On the canyon floor, we join the throngs of daily visitors. It’s a little disconcerting to see hundreds of people after days of solitude in the desert, but we knew it was coming, and the scale and beauty of the site compels us onward. First stop: the Monastery, Petra’s largest intact facade, at the top of a 900-step ascent. The carved stone stairway winds up a side canyon; countless little stalls and shops, selling souvenirs and tea and ice cream, line the trail. At the top, we turn a corner and walk onto an open plateau, where a 150-foot-high temple with massive Greek-style columns looms in the cliff face. There may once have been steps, but to get in we have to scramble up a 5-foot wall. The building—really just a huge, single room carved into the rock—started as monument to a popular king in 100 B.C.; hundreds of years later, the Byzantines made it a monastery, and that name stuck.
It’s impossible to visit all of Petra in a single day, but we do our best, hoofing it back down the 900 steps to make our way across the valley to another complex of tombs. Amazingly, no slaves built this place—the Nabateans didn’t trust them with their secrets. Instead, the work was done by master craftsmen who carved the fantastical structures from the top down (yes, they had to be accomplished rock climbers, too). We rush to take it all in. An amphitheater, conduits for water carved high into the stone, tombs everywhere. Camels. Donkeys.
And then finally, we round a corner, and there’s the Treasury, the tomb of Indiana Jones fame. It’s tucked into a Y-shaped canyon intersection protected by sheer 200-foot-tall walls. The facade is carved into rock so tall, so intricate, so beautiful, so perfect that I gasp. It’s at once familiar from movies and photos and entirely new. It’s taller than I expected. The Treasury, so called for a legend that it holds great riches, began as a queen’s tomb, and took 15 years to construct. Shuayb offers a detailed archeological lesson, but I absorb little. I am hot and tired (we’ve logged 10 miles today), but mostly I’m just full: Full of admiration for the people, ancient and modern, who’ve mastered life in this harsh terrain. Full of wonder at how little I knew about this corner of the world. And full of joy at having discovered this place one rock, one tomb, one shepherd, and one day’s walk at a time.
Senior Editor Rachel Zurer has forgiven her world history teacher.
Safety: Sandwiched between Israel, Syria, and Iraq, Jordan is definitely in a rough neighborhood. But the country itself is a strong U.S. ally that has managed to isolate itself from the regional turmoil. Bottom line: Be smart, use common sense, and check for updates when you start planning a trip. BACKPACKER staff felt perfectly safe during our time there, and we wouldn’t hesitate to return.

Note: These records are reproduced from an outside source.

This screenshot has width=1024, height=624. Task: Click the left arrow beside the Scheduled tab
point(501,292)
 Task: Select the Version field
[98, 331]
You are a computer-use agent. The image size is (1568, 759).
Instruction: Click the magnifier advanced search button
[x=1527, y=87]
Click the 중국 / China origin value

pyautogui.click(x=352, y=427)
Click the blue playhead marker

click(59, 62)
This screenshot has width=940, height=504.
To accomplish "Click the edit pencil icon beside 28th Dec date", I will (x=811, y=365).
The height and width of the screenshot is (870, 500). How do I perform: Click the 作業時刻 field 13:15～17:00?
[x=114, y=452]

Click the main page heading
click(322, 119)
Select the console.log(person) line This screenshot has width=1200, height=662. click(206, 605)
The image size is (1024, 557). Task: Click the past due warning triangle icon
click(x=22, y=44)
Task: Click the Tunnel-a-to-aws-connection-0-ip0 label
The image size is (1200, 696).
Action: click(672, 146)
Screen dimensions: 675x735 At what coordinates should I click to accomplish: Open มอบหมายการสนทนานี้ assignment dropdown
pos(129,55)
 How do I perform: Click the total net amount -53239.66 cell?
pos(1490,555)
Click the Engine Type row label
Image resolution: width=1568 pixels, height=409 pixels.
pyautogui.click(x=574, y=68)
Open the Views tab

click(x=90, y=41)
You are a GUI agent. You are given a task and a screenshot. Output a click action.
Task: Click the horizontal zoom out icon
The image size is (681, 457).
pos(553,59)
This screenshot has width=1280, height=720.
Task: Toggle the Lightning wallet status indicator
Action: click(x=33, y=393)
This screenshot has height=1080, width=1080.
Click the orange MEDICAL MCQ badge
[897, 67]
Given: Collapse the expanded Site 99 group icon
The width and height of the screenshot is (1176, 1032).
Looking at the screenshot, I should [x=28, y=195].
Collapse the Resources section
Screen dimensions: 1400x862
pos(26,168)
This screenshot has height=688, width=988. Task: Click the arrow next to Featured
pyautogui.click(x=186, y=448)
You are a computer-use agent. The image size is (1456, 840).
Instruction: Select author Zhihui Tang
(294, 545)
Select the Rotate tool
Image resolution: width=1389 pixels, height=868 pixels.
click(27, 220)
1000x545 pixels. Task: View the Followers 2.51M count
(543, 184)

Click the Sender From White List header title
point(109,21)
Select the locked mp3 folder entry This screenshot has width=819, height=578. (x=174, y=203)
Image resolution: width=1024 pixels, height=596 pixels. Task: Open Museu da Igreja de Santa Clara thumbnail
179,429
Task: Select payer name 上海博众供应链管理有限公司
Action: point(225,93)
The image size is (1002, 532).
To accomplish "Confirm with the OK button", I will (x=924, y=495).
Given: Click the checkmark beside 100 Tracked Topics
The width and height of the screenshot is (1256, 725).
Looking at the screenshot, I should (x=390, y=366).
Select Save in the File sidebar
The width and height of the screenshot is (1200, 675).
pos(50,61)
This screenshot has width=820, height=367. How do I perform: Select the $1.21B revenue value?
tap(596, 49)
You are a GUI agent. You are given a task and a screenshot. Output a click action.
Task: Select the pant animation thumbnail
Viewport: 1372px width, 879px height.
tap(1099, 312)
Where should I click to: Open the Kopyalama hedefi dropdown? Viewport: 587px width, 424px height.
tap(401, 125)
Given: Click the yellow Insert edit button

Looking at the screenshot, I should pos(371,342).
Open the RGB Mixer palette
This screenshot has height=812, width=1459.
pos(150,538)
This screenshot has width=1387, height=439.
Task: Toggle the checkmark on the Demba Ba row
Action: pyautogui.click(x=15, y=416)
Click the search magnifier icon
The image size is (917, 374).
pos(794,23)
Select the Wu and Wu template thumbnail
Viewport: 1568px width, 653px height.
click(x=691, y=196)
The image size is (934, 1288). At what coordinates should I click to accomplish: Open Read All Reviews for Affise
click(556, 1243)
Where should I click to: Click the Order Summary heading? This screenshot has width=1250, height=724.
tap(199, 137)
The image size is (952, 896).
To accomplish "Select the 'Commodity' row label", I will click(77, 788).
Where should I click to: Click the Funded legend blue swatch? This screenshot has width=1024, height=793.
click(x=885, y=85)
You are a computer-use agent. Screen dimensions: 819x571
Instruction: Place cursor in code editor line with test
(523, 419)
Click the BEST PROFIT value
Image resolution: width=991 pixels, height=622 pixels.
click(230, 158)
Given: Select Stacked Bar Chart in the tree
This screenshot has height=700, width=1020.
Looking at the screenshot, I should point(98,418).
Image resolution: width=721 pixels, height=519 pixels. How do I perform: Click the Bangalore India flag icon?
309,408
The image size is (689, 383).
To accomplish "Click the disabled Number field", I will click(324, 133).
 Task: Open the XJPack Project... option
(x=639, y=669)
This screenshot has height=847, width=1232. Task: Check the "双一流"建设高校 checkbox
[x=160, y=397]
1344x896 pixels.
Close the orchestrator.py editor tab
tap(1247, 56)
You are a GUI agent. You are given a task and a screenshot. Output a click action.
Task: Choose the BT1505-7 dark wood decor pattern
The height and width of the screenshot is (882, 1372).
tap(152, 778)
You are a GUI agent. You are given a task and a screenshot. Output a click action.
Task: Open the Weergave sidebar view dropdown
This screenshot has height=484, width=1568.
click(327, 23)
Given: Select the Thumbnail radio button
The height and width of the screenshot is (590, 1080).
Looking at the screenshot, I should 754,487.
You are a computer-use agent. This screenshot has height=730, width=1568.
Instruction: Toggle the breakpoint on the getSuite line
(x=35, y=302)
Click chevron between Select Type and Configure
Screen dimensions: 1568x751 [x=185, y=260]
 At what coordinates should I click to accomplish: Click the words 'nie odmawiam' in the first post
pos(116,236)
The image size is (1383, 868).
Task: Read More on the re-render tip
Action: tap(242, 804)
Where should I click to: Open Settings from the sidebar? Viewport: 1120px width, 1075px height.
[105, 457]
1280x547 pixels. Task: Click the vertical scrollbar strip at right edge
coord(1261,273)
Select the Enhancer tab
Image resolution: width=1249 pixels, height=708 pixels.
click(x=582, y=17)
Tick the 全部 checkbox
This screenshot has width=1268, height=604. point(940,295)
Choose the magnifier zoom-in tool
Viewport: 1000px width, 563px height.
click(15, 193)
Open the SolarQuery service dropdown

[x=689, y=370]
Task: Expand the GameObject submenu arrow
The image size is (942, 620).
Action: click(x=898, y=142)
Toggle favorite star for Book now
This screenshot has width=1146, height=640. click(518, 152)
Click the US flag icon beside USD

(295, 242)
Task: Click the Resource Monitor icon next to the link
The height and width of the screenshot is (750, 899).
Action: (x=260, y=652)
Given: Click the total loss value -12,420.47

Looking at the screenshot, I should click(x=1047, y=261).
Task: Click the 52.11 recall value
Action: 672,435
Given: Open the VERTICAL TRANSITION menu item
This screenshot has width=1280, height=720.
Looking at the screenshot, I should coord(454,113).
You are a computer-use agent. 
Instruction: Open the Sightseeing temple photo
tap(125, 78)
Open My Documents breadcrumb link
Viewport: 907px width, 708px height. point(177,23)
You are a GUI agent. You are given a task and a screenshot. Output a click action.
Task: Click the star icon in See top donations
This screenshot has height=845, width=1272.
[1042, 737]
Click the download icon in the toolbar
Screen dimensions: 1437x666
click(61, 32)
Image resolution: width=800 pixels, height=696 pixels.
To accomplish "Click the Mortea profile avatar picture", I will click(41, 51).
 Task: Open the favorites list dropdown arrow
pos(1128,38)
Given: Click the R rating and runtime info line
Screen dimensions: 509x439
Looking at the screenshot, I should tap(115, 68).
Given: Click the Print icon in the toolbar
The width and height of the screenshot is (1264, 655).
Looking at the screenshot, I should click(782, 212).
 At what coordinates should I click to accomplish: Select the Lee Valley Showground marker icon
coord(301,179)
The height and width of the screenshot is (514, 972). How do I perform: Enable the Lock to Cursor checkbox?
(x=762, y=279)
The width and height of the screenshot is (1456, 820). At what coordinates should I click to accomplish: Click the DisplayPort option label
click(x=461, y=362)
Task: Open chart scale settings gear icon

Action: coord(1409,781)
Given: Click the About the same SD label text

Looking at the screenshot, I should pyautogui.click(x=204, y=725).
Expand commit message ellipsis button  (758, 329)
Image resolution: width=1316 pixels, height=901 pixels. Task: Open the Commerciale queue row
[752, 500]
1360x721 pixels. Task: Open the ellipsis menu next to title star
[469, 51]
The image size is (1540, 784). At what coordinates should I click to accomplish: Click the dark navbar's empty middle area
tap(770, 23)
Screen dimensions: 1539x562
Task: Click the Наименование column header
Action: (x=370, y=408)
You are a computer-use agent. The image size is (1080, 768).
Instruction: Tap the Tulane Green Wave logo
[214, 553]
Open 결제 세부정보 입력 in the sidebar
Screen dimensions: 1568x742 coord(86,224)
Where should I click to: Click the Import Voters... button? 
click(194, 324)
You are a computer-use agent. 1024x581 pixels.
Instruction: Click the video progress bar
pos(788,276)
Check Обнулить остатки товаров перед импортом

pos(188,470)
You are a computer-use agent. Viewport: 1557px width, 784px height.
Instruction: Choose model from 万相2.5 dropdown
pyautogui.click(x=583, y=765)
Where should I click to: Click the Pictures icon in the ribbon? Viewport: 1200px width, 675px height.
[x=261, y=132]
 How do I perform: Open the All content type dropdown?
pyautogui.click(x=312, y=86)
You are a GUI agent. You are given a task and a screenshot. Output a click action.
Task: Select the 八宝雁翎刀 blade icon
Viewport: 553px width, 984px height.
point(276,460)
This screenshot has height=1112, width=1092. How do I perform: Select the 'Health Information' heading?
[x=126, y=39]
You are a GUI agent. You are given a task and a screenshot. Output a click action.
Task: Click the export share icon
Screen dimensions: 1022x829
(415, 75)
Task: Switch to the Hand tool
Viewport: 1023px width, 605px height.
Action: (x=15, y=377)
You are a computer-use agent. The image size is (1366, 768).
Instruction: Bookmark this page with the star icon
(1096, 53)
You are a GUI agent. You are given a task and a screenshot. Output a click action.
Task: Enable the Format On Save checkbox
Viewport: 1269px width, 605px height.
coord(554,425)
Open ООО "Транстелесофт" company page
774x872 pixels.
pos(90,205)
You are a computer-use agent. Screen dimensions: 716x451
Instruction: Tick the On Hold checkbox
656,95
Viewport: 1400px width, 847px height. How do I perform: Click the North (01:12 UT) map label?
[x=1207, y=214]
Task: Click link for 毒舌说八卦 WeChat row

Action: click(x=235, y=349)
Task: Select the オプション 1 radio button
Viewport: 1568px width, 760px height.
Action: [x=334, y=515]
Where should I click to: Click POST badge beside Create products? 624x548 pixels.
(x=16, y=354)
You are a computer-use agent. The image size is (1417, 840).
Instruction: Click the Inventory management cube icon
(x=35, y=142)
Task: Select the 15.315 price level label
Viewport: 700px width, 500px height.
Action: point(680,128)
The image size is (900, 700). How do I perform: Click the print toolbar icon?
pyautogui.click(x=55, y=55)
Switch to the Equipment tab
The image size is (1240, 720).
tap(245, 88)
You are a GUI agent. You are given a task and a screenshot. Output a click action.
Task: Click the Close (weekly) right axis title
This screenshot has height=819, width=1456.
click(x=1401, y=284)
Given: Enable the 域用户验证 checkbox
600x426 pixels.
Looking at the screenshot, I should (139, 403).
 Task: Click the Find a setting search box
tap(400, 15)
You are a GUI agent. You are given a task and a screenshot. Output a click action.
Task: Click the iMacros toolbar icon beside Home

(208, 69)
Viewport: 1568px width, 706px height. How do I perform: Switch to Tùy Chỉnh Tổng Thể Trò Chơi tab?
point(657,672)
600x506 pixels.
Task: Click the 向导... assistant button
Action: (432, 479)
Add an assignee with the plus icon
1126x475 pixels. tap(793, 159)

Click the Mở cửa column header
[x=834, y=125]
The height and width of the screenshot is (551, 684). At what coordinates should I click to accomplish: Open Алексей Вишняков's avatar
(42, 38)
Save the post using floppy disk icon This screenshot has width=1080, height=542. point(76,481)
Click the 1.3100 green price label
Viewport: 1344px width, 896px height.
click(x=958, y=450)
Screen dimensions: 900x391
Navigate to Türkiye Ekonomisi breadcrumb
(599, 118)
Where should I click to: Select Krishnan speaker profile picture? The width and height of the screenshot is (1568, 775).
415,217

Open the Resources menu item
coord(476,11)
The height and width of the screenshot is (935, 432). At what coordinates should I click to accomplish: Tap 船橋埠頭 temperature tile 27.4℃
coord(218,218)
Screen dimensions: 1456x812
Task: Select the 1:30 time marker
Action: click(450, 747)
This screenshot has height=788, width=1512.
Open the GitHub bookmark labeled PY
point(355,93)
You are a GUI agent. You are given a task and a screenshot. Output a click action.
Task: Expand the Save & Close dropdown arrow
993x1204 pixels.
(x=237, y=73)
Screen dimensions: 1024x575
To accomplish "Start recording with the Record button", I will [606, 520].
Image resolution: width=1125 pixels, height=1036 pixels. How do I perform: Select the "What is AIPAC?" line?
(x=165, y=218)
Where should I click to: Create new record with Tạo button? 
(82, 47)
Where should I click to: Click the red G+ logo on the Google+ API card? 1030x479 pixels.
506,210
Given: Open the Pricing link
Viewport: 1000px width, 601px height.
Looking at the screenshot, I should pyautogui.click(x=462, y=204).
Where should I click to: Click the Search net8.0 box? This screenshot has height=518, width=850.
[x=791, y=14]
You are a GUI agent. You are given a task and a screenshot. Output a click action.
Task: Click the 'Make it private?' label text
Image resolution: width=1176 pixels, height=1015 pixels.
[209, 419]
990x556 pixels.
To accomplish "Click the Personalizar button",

Get a guide. You’ll need the routefinding help (good luck locating topo maps here), plus you’ll have an interpreter, history teacher, and ambassador to the Bedouins who live along the route. Info below.
Logistics: Camps on the trek are located near dirt roads, so a support vehicle can deliver drinking water and overnight supplies. No need to carry a heavy pack.
Local hospitality: Bedouin families live in tents and establish semi-permanent camps in the same locations year after year. If you start this trek at Feynan Ecolodge (adding 10 miles to the route), you’ll pass Bedouin camps and almost certainly be invited in for tea—and maybe olives and hummus, too.
Get there: Fly to Amman, then travel to the Feynan Ecolodge via rental car, taxi (75 JD), or bus to Qurayqura (4 JD). Spend at least a night at this delightful, nonprofit oasis (from 87 JD including gourmet meals), whose staff arranges guided hikes (supported, five-day treks: $1,550/person, prices go down as group size increases or support decreases).